The bubble had well and truly burst by 1982 when Shan and I returned to take up management and we chose to seek “new” ways to address land degradation, run down of pastures, loss of biodiversity, and increasing production costs.

Dukes Plain - a healthy landscape rich in vegetation

Our first 10 years were characterized by experimentation with various methods of re-clearing (and retention) of trees, cropping, and grazing.

Then in 1993 we began the change into Cell Grazing and by 1996 had split the property up into fifty-six paddocks (from an original seven paddocks).

In 2002 came the next big breakthrough, when we began the use of the Biodynamic methods, into our (by then) one hundred paddocks.

Since 1995 we had recorded individual paddock yields, this giving us the ability to “compare” paddocks where we had employed different levels of timber retention.

Here we are now in 2014, having sold Dukes Plain to a Coal Seam Gas consortium for Environmental Offsets near the end of 2013.

January 13, 2014 we took possession of our new Beach House on a 141-hectare allotment at Kilkivan (120 kilometers from Rainbow Beach).

Kumbartcho - a landscape needing some TLC


So this is our new farm, which we are “starting”, and I will endeavor to take you through the “steps” of our process.

Firstly we set a list of the desirable features for our new landscape, and after many hours of Google searching had identified a short list (two) of properties we thought worth an inspection. As part of this inspection process we endured several real estate agents driving us to inspect properties, which to put it bluntly were, apart from not meeting our criteria, quite depressing!

It did not take long now to choose one from the short list of two, and it was off back to the “chosen one” for a second inspection, and to take soil and water samples for testing.

With the test results in and interpreted, it seemed like an eternity waiting for settlement of the Dukes Plain deal!

Once we had achieved “CRAP” (Once Dukes Plain settled we became Cash Rich Asset Poor), we moved to making an offer, and after some back and forth between the agent, the vendor, and ourselves we had agreed on a price and rapidly moved to contract stage.

Kumbartcho paddocks

Now, the long wait, for settlement day. Sixty days seems like a long time when one really wants to get ones teeth into a new project.

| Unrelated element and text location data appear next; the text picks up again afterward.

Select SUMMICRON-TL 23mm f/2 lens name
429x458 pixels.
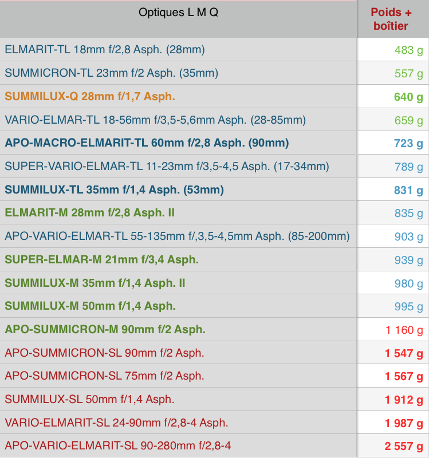(112, 73)
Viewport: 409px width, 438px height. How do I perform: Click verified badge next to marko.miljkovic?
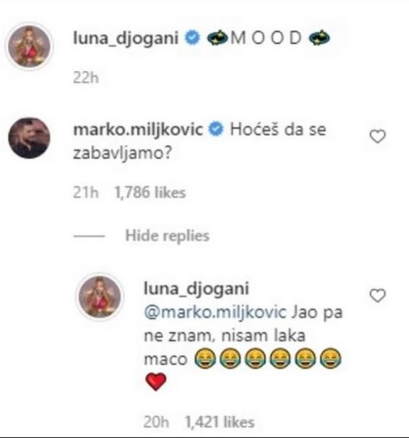(x=215, y=129)
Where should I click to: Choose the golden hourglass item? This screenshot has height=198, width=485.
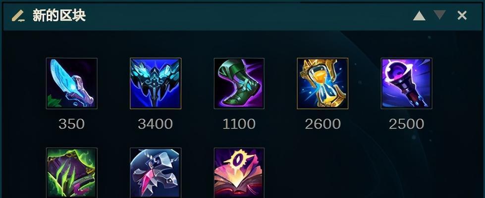(323, 83)
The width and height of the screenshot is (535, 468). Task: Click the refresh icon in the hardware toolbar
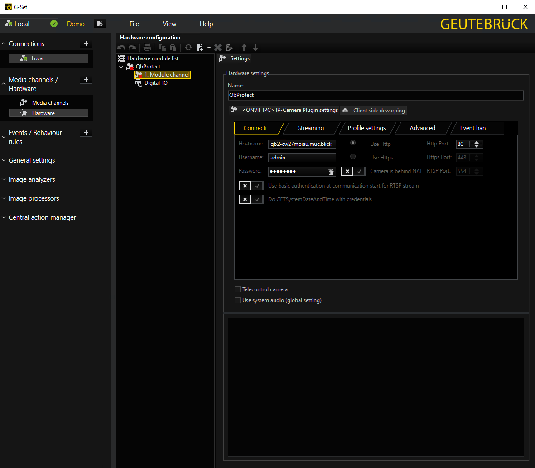pyautogui.click(x=188, y=48)
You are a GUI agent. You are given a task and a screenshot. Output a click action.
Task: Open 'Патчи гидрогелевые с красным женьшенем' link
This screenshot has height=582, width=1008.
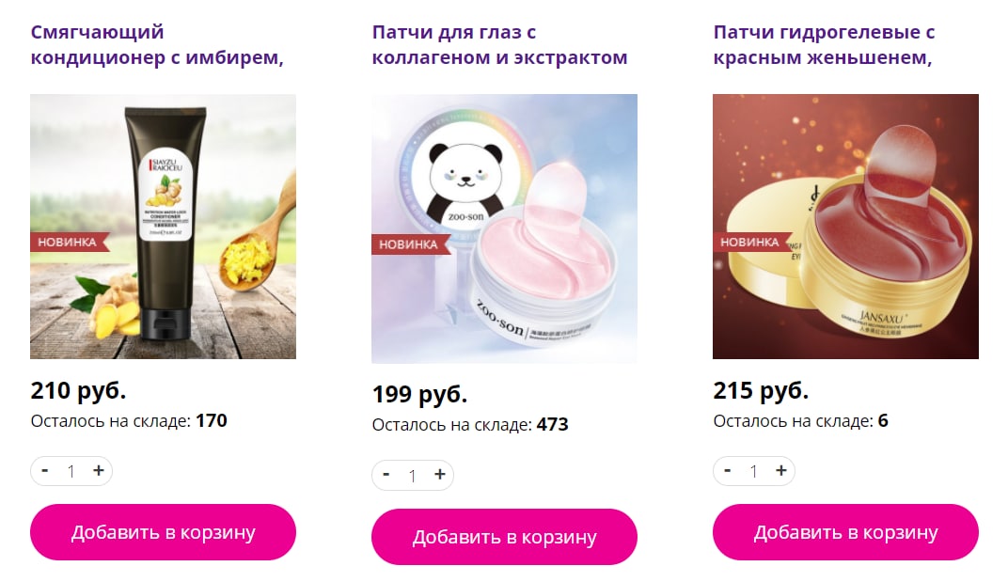[x=824, y=44]
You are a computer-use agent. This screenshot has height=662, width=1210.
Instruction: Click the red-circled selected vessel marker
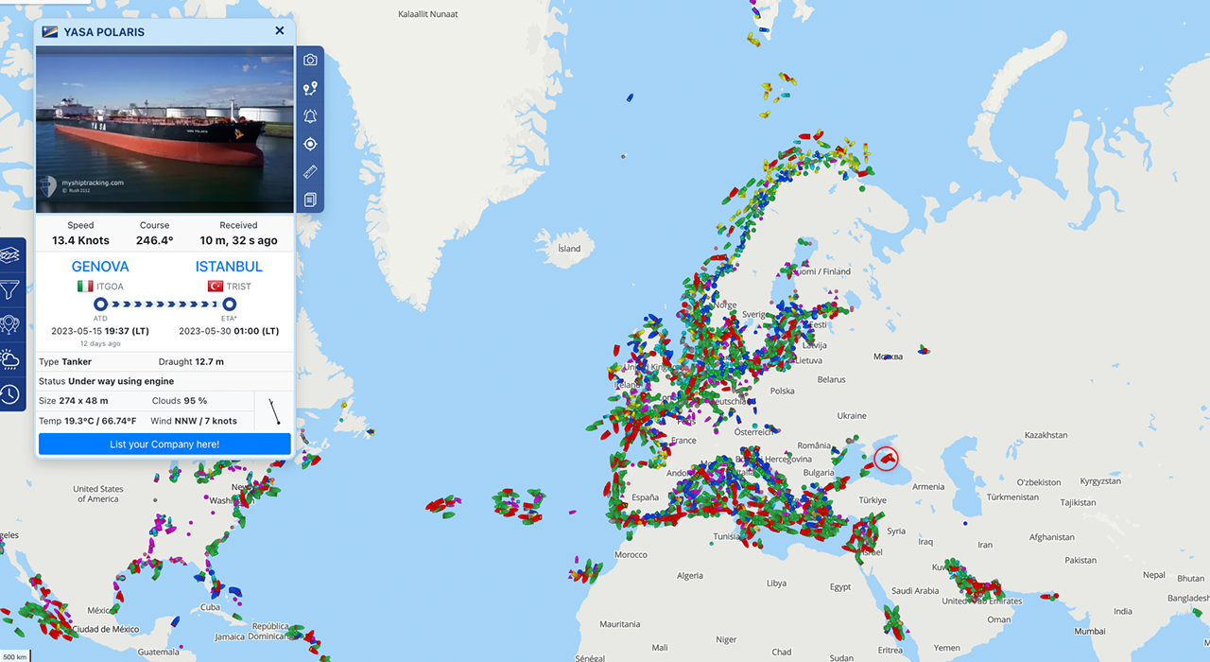coord(887,458)
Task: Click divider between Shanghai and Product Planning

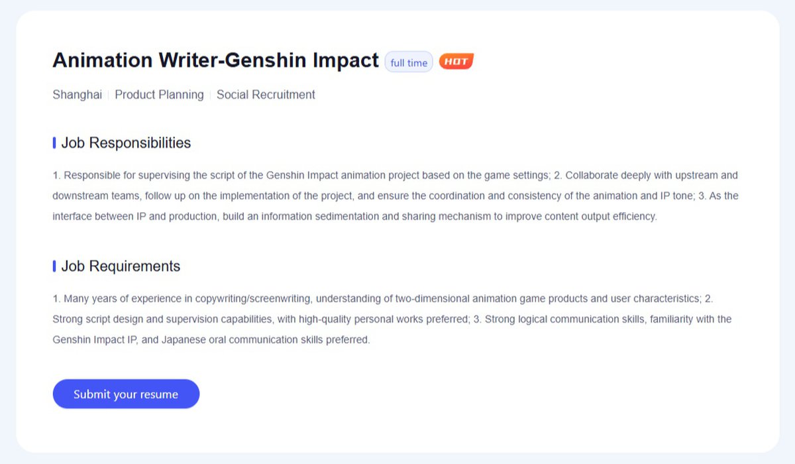Action: [109, 95]
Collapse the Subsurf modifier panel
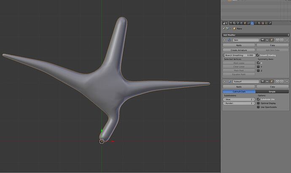Screen dimensions: 291x173 pos(224,81)
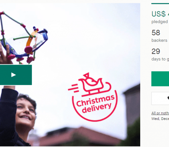Click the 'backers' label text
The height and width of the screenshot is (147, 169).
pos(159,40)
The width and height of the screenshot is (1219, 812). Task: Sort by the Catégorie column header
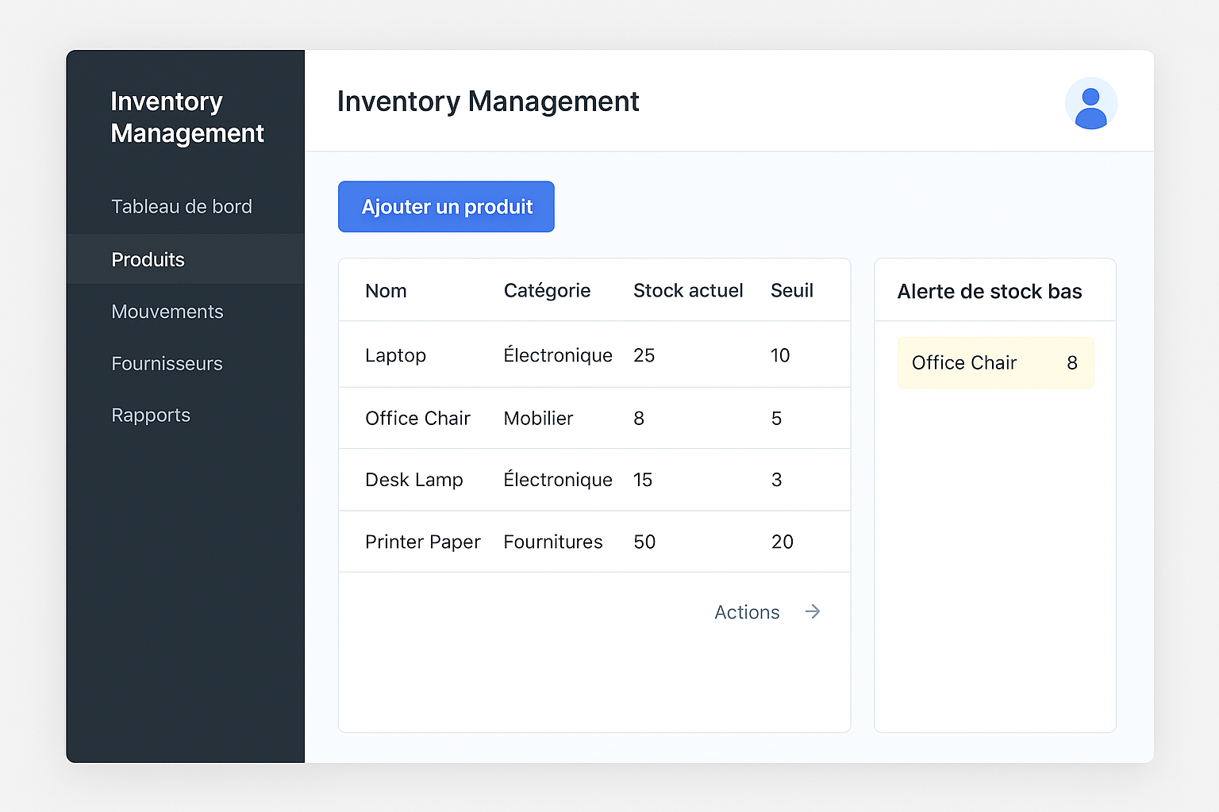[547, 291]
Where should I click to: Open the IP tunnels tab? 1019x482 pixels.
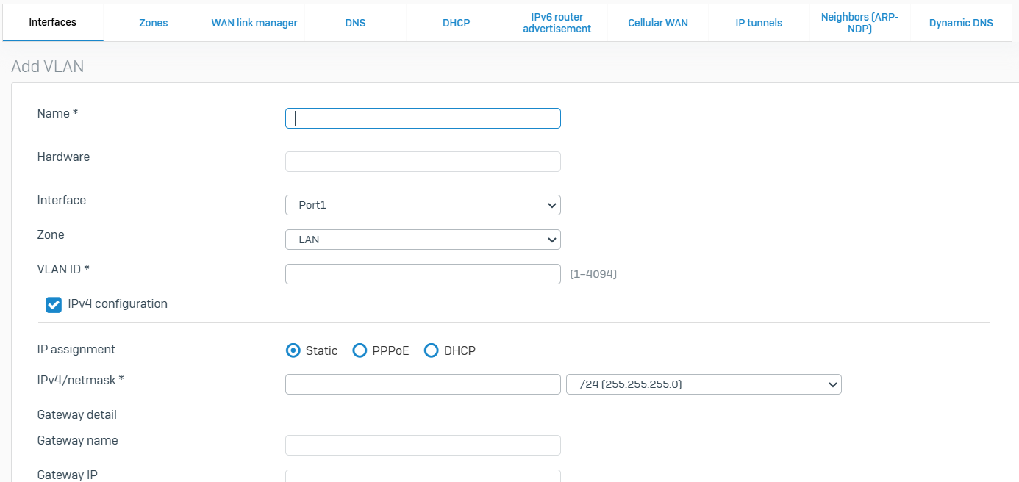point(759,23)
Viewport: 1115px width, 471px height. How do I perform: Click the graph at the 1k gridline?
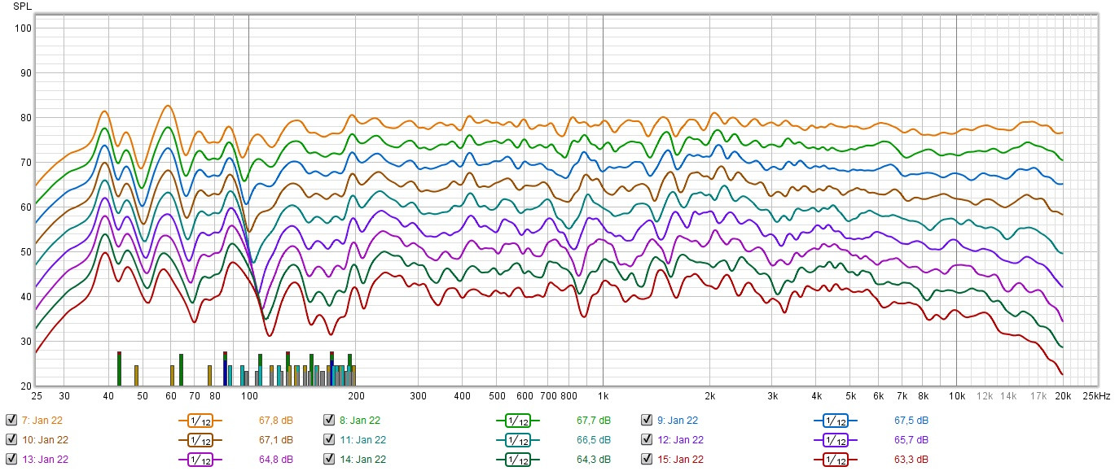[x=604, y=203]
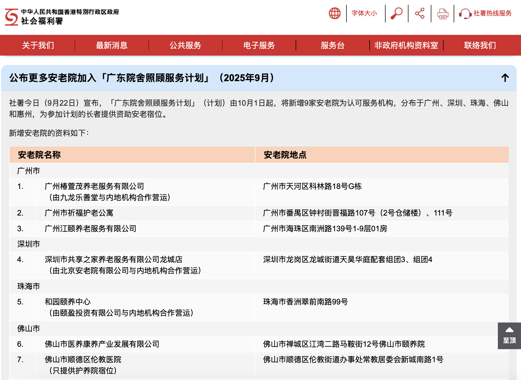
Task: Open the 公共服务 menu
Action: coord(185,45)
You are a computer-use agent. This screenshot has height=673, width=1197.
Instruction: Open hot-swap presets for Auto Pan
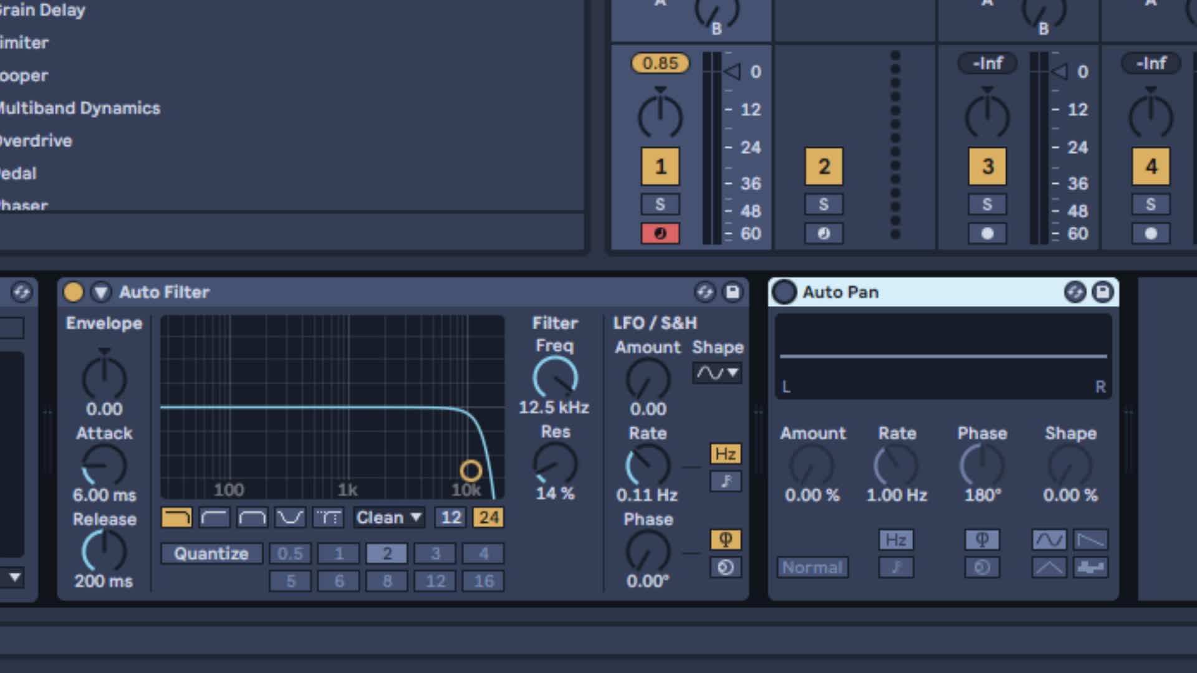click(x=1077, y=292)
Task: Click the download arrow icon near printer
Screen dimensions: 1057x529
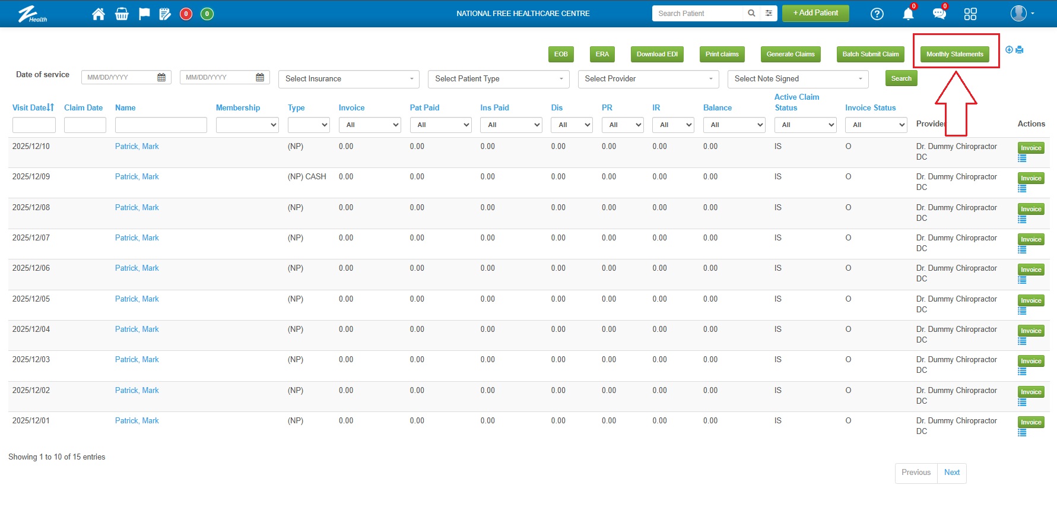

I can tell you we were waiting at the gate on settlement day, complete with biodynamic preparations (Biodynamic Soil Activator), a quad bike with 50-litre spray tank.

newly planted trees

With a selection of trees to plant, swag, two cups, a fry pan, a saucepan, two chairs, and cutlery for two, Shan and I moved in.

I had neglected to put in a two hundred litre drum to stir the Soil Activator, however as fate would have it there was one left in the shed by the previous owners.

My plan was to get the biodynamic impulse started, and to do this I set myself a goal to get sprayed around the whole boundary fence. Within 48 hours of moving in, not only had this been achieved, but also I had also sprayed along all internal fences, and as well sprayed some of the smaller paddocks completely.

Farm dog in overgrazed paddock

Now to the tree planting! I had deliberately selected trees from Dukes Plain, which I thought would thrive in this new environment. These trees I figured would carry the well established biodynamic impulse from he soils of Dukes Plain, and to help “reinforce” this we buried under each tree a small bottle of soil activator. According to Enzo Nastati, a bottle of biodynamic preparations planted under a tree will last for thirty years!

Along with the bottle of preparations, I also buried 3 chicken feathers. Again an Enzo thing!

Now we had planted the biodynamic seed on the farm. I paid particular attention while spraying, to spray around all existing, and past infrastructure. While spraying, I carried the intention to clear all residual negative energies from the farm, and that the biodynamic preparations would once again get the Nature Spirits back and working on the farm.